Saved entries:
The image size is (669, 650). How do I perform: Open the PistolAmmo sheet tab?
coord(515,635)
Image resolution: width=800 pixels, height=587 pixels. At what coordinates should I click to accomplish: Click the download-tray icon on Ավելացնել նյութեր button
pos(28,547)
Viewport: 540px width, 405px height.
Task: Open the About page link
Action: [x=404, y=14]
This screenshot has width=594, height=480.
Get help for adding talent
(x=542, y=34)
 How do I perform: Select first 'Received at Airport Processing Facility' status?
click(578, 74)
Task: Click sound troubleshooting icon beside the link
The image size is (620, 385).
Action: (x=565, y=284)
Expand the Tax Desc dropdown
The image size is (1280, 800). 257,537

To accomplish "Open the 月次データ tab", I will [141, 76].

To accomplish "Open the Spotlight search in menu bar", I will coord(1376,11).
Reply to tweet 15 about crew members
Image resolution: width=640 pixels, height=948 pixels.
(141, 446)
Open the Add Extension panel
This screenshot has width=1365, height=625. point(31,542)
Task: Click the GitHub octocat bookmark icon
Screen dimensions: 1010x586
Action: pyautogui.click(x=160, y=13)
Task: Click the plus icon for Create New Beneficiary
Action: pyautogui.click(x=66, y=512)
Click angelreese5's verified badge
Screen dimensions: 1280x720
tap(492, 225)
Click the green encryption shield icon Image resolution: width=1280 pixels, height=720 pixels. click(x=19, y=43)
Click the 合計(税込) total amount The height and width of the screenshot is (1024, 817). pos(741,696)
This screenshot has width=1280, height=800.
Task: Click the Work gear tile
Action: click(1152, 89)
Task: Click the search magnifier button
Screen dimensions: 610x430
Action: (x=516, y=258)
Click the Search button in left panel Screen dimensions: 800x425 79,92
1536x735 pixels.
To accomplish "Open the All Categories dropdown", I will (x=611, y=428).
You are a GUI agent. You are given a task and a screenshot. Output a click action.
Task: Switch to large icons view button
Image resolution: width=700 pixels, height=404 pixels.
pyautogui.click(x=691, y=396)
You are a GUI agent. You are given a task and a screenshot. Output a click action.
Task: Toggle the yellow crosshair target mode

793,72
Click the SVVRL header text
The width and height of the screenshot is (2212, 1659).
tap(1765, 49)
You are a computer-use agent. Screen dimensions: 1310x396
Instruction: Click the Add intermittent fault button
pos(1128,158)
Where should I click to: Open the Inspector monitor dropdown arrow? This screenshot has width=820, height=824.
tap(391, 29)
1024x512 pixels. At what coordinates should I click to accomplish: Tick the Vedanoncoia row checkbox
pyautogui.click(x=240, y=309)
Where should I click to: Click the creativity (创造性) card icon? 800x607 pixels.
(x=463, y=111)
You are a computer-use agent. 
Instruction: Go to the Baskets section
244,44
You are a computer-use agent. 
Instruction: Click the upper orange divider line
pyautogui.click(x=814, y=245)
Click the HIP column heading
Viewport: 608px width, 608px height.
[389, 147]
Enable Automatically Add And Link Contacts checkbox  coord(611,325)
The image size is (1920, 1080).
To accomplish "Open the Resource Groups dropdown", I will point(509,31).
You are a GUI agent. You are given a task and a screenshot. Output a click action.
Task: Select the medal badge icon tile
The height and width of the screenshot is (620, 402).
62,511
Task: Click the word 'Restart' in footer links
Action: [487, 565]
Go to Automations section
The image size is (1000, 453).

**PROBLEM REQUIREMENTS:**
After reading the records above, transcribe them verbatim.

**COMPLETED EXERCISE:**
The image size is (669, 650). How do I perform: Open the PistolAmmo sheet tab?
coord(515,635)
Image resolution: width=800 pixels, height=587 pixels. At what coordinates should I click to accomplish: Click the download-tray icon on Ավելացնել նյութեր button
pos(28,547)
Viewport: 540px width, 405px height.
Task: Open the About page link
Action: [x=404, y=14]
This screenshot has width=594, height=480.
Get help for adding talent
(x=542, y=34)
 How do I perform: Select first 'Received at Airport Processing Facility' status?
click(578, 74)
Task: Click sound troubleshooting icon beside the link
The image size is (620, 385).
Action: (x=565, y=284)
Expand the Tax Desc dropdown
The image size is (1280, 800). 257,537

To accomplish "Open the 月次データ tab", I will [141, 76].

To accomplish "Open the Spotlight search in menu bar", I will coord(1376,11).
Reply to tweet 15 about crew members
Image resolution: width=640 pixels, height=948 pixels.
(141, 446)
Open the Add Extension panel
This screenshot has width=1365, height=625. point(31,542)
Task: Click the GitHub octocat bookmark icon
Screen dimensions: 1010x586
Action: pyautogui.click(x=160, y=13)
Task: Click the plus icon for Create New Beneficiary
Action: pyautogui.click(x=66, y=512)
Click angelreese5's verified badge
Screen dimensions: 1280x720
tap(492, 225)
Click the green encryption shield icon Image resolution: width=1280 pixels, height=720 pixels. click(x=19, y=43)
Click the 合計(税込) total amount The height and width of the screenshot is (1024, 817). pos(741,696)
This screenshot has width=1280, height=800.
Task: Click the Work gear tile
Action: click(1152, 89)
Task: Click the search magnifier button
Screen dimensions: 610x430
Action: (x=516, y=258)
Click the Search button in left panel Screen dimensions: 800x425 79,92
1536x735 pixels.
To accomplish "Open the All Categories dropdown", I will (x=611, y=428).
You are a GUI agent. You are given a task and a screenshot. Output a click action.
Task: Switch to large icons view button
Image resolution: width=700 pixels, height=404 pixels.
pyautogui.click(x=691, y=396)
You are a GUI agent. You are given a task and a screenshot. Output a click action.
Task: Toggle the yellow crosshair target mode

793,72
Click the SVVRL header text
The width and height of the screenshot is (2212, 1659).
tap(1765, 49)
You are a computer-use agent. Screen dimensions: 1310x396
Instruction: Click the Add intermittent fault button
pos(1128,158)
Where should I click to: Open the Inspector monitor dropdown arrow? This screenshot has width=820, height=824.
tap(391, 29)
1024x512 pixels. At what coordinates should I click to accomplish: Tick the Vedanoncoia row checkbox
pyautogui.click(x=240, y=309)
Where should I click to: Click the creativity (创造性) card icon? 800x607 pixels.
(x=463, y=111)
You are a computer-use agent. 
Instruction: Go to the Baskets section
244,44
You are a computer-use agent. 
Instruction: Click the upper orange divider line
pyautogui.click(x=814, y=245)
Click the HIP column heading
Viewport: 608px width, 608px height.
[389, 147]
Enable Automatically Add And Link Contacts checkbox  coord(611,325)
The image size is (1920, 1080).
To accomplish "Open the Resource Groups dropdown", I will point(509,31).
You are a GUI agent. You are given a task and a screenshot. Output a click action.
Task: Select the medal badge icon tile
The height and width of the screenshot is (620, 402).
62,511
Task: Click the word 'Restart' in footer links
Action: [487, 565]
Go to Automations section
The image size is (1000, 453).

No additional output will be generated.